La prisión subterránea que hoy los visitantes pueden visitar no es sino una versión limpia e higiénica del infierno que hubo de sufrir el inglés, cuando varios prisioneros se amontonaban en un nimio espacio rodeados de toda clase de insectos y alimañas regularmente alimentadas por los carceleros para que continuaran atormentando a los presos. Stoddart pasó tres años entre arrestos domiciliarios y estancias en aquel tenebroso calabozo. El inglés, de hecho, ni siquiera tuvo la suerte de languidecer en una de esas terribles celdas, sino en un pozo infecto y húmedo de 7 metros de profundidad, lleno de repugnante fauna local, de donde sólo se salía para morir ejecutado. De las paredes de una habitación adyacente habilitada como pequeño museo, cuelgan fotografías de desgraciados que sufrieron crueles castigos por faltas ridículas: latigazos por no observar estrictamente el ramadán; o encarcelamiento en las mortales celdas de la fortaleza por hablar mal de un personaje adinerado.

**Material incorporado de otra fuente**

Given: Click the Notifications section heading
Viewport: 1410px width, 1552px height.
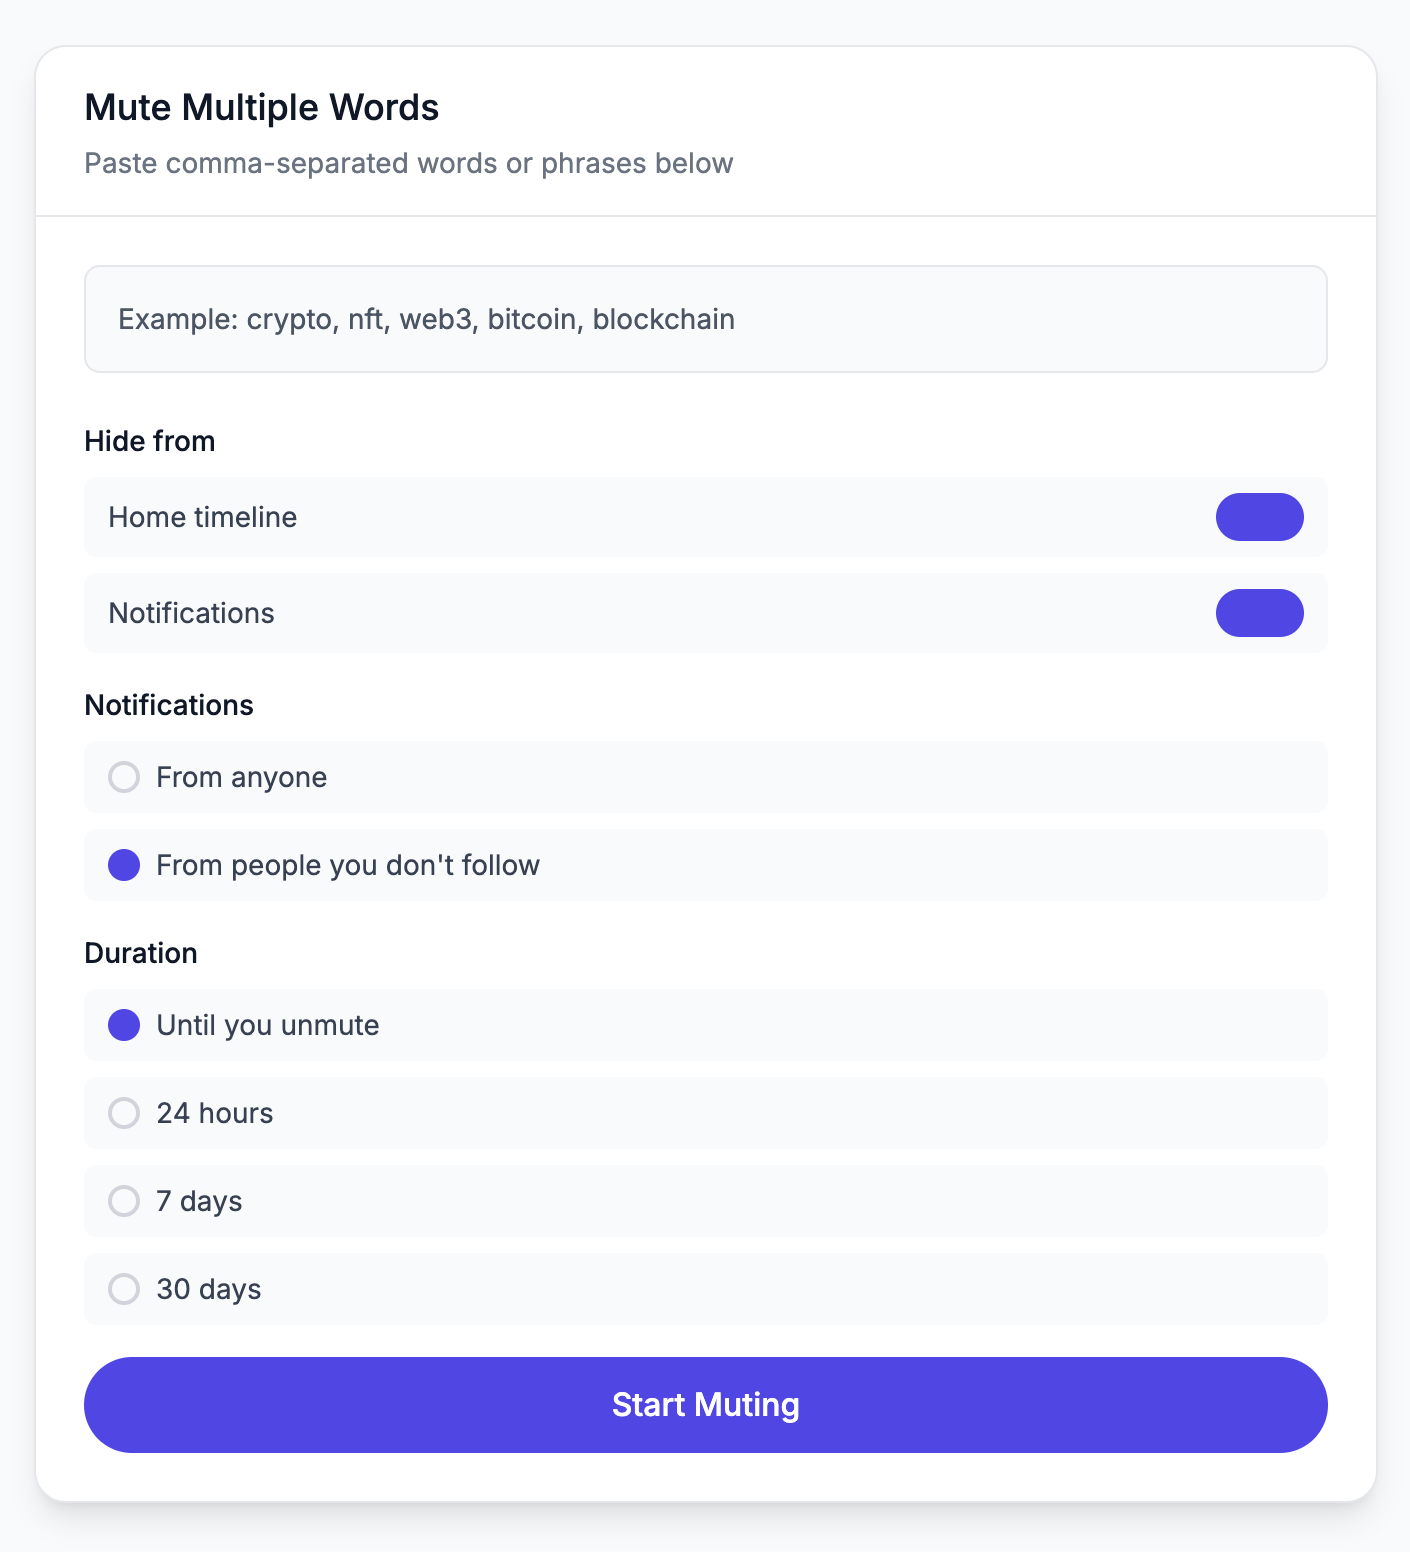Looking at the screenshot, I should click(x=168, y=704).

Lo más escalofriante es que esto no sucedía en los crueles siglos de la Edad Media. Tales medidas se tomaban a finales del siglo XIX, poco antes de que los rusos conquistaran la región. Las caras de los reos plasmadas en las fotografías de las paredes reflejaban la miseria e indefensión que sufrían ante un sistema despiadado y arbitrario.

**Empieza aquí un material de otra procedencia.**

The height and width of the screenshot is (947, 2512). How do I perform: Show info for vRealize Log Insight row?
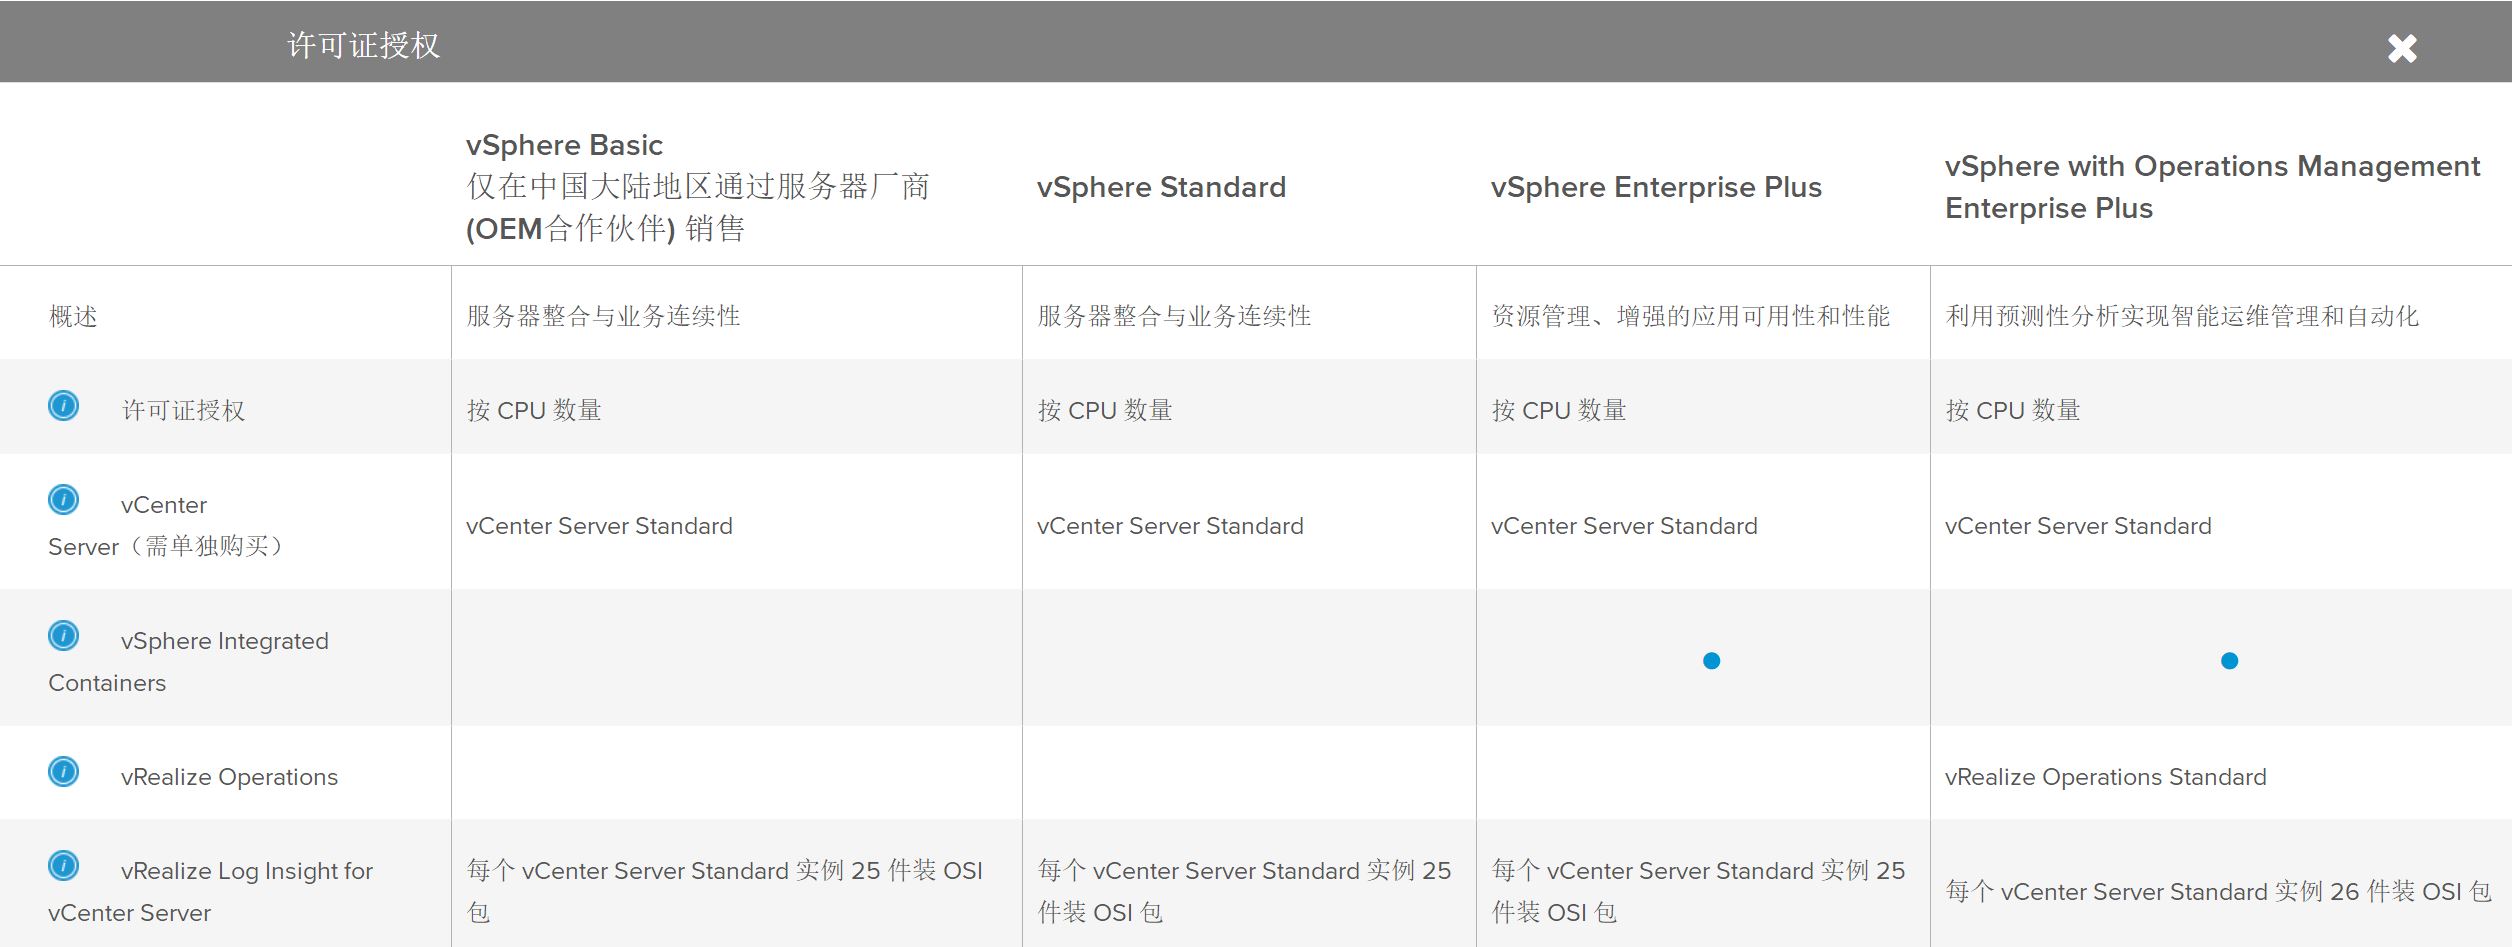coord(64,866)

Finalmente, en 1841, apareció el capitán Arthur Conolly, enviado por el gobierno inglés para rescatar a un Stoddart demacrado y consumido por las enfermedades. Al principio sus relaciones con el emir discurrieron cordialmente hasta que los británicos fueron derrotados en Afganistán. Nasrullah, seguro entonces de que no podría recibir represalias de los británicos, mandó a Conolly a hacer compañía a Stoddart en el pozo. Transcurrieron seis largos meses en aquel lugar de pesadilla hasta que fueron sacados del agujero, obligados a desfilar delante de una enfurecida multitud congregada frente al Arca, forzados a cavar sus propias tumbas y finalmente decapitados.
La reacción en Inglaterra al llegar la noticia fue furibunda, pero el gobierno decidió olvidar el asunto. Amigos y parientes de ambos militares recaudaron suficiente dinero como para enviar a su propio emisario, un extraño clérigo llamado Joseph Wolff, con la misión de verificar las muertes de sus predecesores. El propio Wolff sólo escapó de la muerte gracias a que el emir lo encontró divertido vestido en sus ropajes litúrgicos. Pocos se dirigieron a Bujara tras toda esta colección de trágicos episodios. No sería hasta la conquista rusa cuando volverían a llegar los viajeros extranjeros para visitar aquella ciudad de ensueño.
Recorremos la fortaleza, hoy en proceso de rehabilitación integral, caminando por sus rampas y calles, visitando el patio que albergaba el palio bajo el cual se sentaba el emir a despachar los asuntos públicos y que servía también de lugar de coronación, el harén, la mezquita y las diferentes dependencias para la corte y el séquito del khan y que hoy han sido destinadas a albergar museos de poco interés.